Dozens speak at legislative hearing on water bill

Charleston Gazette photo by Lawrence Pierce Rebecca Roth, of Charleston, holds her daughter, Lucy Boettner, while waiting to speak at a public hearing about a bill concerning above-ground storage tanks.
Charleston Gazette photo by Lawrence Pierce Rebecca Roth, of Charleston, holds her daughter, Lucy Boettner, while waiting to speak at a public hearing about a bill concerning above-ground storage tanks.
Charleston Gazette photo by Lawrence Pierce
Rebecca Roth, of Charleston, holds her daughter, Lucy Boettner, while waiting to speak at a public hearing about a bill concerning above-ground storage tanks.

By Eric Eyre

Charleston Gazette

CHARLESTON, W.Va. — West Virginians want answers about the Jan. 9 chemical spill, and they want action.

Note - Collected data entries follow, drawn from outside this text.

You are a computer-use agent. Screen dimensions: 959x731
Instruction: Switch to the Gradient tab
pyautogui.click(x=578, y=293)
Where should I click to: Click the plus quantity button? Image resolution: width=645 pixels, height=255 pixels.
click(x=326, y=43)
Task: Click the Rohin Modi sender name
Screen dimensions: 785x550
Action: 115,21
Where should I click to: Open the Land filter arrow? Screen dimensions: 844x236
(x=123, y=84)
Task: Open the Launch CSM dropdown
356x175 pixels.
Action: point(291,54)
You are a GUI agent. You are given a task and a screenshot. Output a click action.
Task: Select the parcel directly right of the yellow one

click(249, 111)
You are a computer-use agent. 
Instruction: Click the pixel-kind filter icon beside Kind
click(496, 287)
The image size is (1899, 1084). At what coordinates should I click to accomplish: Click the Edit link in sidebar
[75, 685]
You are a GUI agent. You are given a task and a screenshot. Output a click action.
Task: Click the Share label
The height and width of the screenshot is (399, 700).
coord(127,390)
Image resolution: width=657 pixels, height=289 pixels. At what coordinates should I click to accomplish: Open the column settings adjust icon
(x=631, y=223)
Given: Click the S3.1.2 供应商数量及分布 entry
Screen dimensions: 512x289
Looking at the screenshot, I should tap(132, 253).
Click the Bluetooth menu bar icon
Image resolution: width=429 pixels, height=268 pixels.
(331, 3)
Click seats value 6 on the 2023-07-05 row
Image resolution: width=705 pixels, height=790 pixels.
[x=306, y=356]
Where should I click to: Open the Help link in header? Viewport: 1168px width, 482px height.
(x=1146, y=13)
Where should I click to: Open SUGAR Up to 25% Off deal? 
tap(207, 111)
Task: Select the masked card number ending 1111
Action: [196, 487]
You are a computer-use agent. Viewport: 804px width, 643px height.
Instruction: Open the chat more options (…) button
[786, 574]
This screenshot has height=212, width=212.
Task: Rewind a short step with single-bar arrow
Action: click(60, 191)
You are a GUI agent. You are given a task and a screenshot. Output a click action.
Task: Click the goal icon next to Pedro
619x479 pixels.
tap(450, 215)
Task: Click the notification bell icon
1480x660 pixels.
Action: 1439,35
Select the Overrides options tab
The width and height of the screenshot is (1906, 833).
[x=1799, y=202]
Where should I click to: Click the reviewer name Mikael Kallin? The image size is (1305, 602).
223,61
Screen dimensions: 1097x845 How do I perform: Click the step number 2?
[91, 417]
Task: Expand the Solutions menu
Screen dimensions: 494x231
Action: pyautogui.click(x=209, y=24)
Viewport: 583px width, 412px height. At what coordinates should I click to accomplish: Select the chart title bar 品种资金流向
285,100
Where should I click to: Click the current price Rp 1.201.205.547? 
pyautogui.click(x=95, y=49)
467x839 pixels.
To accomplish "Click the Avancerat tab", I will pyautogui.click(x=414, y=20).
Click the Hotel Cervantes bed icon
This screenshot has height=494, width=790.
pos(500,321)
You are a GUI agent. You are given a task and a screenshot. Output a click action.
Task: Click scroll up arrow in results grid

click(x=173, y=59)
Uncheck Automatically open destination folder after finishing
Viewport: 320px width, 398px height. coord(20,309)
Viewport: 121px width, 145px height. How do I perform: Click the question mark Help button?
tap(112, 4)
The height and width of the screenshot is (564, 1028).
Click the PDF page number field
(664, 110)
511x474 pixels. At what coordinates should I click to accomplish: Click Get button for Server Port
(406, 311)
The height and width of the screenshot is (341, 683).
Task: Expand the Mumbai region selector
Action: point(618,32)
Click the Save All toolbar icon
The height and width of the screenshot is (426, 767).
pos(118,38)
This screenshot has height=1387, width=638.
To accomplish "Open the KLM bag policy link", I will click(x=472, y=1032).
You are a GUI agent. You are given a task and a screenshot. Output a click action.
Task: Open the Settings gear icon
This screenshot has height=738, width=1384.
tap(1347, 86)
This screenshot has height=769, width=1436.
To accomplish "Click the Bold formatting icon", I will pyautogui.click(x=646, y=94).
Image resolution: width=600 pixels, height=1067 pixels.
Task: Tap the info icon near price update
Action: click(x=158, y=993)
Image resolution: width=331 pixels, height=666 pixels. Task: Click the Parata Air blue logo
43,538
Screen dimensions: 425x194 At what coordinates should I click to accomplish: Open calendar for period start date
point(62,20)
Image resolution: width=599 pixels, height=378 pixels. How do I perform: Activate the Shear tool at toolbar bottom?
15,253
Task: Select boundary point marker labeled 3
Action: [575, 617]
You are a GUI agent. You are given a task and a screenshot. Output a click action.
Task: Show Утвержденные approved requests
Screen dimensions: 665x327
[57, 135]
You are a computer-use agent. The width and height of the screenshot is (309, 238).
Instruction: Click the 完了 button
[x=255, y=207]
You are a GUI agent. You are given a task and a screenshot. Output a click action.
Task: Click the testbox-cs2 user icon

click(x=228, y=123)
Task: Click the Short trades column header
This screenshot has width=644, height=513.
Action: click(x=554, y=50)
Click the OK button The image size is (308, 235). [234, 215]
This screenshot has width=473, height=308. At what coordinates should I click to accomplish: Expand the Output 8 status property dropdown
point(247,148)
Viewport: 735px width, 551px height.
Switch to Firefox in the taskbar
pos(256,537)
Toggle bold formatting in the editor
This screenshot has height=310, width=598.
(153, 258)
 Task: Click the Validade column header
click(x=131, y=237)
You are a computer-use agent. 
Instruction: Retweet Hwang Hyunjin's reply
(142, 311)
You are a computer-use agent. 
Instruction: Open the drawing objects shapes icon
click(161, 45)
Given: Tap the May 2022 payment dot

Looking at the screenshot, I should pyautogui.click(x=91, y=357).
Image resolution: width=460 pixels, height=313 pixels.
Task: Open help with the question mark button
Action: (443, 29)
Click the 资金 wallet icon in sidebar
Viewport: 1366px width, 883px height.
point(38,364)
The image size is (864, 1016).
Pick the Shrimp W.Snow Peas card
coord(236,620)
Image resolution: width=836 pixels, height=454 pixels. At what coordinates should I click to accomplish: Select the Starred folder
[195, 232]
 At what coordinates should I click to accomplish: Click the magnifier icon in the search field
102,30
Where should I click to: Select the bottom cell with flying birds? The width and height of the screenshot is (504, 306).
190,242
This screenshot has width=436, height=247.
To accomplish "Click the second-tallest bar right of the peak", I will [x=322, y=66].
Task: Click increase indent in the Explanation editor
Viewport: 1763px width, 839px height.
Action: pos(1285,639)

At a two-hour public hearing Monday night, speakers urged state lawmakers to monitor long-term health effects caused by the chemical leak that contaminated the water of more than 300,000 people in nine counties.

“We still don’t know,” said Maya Nye, who heads a citizen group called People Concerned About Chemical Safety. “We still don’t have a lot of answers.”

Speakers also called on legislators to strengthen a bill designed to regulate aboveground chemical storage tanks like the Freedom Industries tank that leaked the coal-cleaning chemical, crude MCHM, into the Elk River last month.

“Please, no loopholes, no exclusions,” Eleanor Spohr, of Charleston, said.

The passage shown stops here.